# AIM A
Return the passage of the HYDRUS add-on modules text starting with "HYDRUS Add-on Modules" and going on through "see HYDRUS pricing.", copied word for word.

-=-=-

HYDRUS Add-on Modules

Add-on modules can be purchased for an existing HYDRUS license either individually or as part of a cost-effective package - see HYDRUS pricing.

Available Add-on Modules

Module Name Dimension Flow, Transport, and Reaction Simulations
HP1, HP2 1D, 2D The HP1 and HP2 modules are the result of coupling Hydrus (its one- and two-dimensional parts) with the PHREEQC geochemical code [Parkhurst and Appelo, 1999], and corresponds to a similar one-dimensional module HP1 [Jacques and Šimůnek, 2005, 2010; Jacques et al., 2006, 2008]. HP2 has, apart from the dimensionality (2D), the same capabilities as HP1. HP2 contains modules simulating (1) transient water flow, (2) the transport of multiple components, (3) mixed equilibrium/kinetic biogeochemical reactions, and (4) heat transport in two-dimensional variably-saturated porous media (soils). Detailed description of the HP2 Module is given in the HP2 user manual [Šimůnek et al., 2012].
UnsatChem 1D, 2D, 3D The Major Ion Chemistry Module [UNSATCHEM; Šimůnek and Suarez, 1994] can be used instead of the standard solute transport module. Detailed description of the UNSATCHEM Module is given in the UNSATCHEM user manuals [Šimůnek et al., 2012, 2022]. More detailed description of concepts used in the UNSATCHEM module is provided in the HYDRUS-1D technical manual Šimůnek et al., 2022], which provides all relevant information about the one-dimensional version of this module.

-=-=-

# AIM B
Recast the records starting with the line with "Screen dimensions: 1456x819" and going on through the line with "[x=460, y=251]" as a Markdown table. Use a Row column for the row number and a Line column for each line, and leave out any blank lines.

-=-=-

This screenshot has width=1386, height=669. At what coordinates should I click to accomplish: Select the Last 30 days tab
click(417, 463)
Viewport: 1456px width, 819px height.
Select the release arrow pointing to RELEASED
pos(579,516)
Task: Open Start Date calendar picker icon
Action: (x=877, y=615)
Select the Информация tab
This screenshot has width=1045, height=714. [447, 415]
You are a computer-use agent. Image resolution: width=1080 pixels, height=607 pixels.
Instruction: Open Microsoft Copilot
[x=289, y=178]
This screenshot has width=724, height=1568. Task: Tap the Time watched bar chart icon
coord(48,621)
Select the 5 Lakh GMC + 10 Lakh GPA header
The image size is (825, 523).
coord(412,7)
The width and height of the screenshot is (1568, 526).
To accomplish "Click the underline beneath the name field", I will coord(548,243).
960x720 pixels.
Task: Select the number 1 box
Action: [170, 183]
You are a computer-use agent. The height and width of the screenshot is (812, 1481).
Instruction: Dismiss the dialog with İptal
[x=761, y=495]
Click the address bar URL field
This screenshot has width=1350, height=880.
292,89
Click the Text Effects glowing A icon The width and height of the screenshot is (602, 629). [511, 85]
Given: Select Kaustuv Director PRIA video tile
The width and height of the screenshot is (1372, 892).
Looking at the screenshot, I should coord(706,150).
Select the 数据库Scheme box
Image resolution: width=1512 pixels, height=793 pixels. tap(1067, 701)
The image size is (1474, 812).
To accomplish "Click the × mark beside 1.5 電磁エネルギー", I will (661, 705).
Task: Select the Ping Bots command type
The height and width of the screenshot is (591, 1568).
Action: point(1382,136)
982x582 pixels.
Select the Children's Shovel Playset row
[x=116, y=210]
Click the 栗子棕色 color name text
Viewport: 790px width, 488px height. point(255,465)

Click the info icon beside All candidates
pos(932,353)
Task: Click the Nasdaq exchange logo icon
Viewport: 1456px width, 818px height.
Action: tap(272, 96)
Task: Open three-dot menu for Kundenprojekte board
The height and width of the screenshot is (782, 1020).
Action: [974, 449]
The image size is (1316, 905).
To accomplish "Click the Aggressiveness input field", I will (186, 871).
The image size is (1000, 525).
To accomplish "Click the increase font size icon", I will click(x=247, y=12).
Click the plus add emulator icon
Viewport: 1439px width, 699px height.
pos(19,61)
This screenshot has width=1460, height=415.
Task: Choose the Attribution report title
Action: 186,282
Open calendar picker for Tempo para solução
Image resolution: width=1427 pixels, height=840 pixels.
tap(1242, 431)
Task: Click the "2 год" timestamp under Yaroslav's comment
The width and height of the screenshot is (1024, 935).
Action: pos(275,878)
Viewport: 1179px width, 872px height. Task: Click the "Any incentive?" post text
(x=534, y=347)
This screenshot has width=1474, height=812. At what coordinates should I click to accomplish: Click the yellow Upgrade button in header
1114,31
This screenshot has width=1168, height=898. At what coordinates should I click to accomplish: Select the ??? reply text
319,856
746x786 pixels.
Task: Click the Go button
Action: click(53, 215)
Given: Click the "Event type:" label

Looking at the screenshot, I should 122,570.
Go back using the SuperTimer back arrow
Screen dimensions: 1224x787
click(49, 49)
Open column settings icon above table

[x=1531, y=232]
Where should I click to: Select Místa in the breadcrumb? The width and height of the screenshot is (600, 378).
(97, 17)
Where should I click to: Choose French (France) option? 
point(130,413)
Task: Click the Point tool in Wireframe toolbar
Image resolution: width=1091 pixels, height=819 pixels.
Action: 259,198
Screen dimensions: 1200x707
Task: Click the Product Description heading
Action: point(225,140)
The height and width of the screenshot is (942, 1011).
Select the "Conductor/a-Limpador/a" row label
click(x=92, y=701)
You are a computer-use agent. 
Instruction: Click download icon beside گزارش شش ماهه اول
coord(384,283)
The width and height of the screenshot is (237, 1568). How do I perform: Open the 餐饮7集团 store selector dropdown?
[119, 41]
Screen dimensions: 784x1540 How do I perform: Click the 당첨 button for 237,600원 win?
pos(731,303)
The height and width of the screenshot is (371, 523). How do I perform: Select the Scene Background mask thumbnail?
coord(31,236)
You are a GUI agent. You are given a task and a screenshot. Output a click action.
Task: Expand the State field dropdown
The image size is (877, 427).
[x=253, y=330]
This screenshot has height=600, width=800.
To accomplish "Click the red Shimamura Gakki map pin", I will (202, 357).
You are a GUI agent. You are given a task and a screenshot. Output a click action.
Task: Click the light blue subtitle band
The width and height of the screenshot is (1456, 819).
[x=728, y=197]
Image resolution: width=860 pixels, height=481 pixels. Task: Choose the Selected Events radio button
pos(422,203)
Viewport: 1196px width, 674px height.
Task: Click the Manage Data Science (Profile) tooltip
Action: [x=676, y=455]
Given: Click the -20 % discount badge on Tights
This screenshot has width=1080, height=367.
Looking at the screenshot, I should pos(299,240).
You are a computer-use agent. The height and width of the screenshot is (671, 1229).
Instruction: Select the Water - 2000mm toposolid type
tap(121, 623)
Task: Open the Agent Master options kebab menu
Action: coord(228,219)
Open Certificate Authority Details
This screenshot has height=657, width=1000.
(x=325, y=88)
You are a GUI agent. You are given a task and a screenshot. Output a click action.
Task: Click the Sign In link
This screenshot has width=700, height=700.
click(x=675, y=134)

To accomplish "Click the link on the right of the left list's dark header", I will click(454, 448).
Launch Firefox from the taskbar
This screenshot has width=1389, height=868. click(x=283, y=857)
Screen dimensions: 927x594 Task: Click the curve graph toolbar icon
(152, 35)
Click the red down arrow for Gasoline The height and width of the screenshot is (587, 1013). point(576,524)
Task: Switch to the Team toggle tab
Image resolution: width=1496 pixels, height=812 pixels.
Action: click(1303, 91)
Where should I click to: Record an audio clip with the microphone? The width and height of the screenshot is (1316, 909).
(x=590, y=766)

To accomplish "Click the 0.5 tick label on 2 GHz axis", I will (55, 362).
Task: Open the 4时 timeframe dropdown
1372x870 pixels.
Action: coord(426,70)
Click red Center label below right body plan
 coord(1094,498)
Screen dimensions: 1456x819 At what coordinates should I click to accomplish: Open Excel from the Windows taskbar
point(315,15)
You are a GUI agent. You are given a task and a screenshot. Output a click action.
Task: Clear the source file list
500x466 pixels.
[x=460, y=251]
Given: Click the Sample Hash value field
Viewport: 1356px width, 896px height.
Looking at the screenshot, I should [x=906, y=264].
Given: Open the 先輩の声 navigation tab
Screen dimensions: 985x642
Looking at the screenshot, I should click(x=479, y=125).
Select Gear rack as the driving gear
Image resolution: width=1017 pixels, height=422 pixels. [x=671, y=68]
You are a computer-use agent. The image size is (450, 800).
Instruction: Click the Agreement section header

-=-=-

# TASK ANSWER A
HYDRUS Add-on Modules

Add-on modules can be purchased for an existing HYDRUS license either individually or as part of a cost-effective package - see HYDRUS pricing.

# TASK ANSWER B
| Row | Line |
|---|---|
| 1 | Screen dimensions: 1456x819 At what coordinates should I click to accomplish: Open Excel from the Windows taskbar |
| 2 | point(315,15) |
| 3 | You are a GUI agent. You are given a task and a screenshot. Output a click action. |
| 4 | Task: Clear the source file list |
| 5 | 500x466 pixels. |
| 6 | [x=460, y=251] |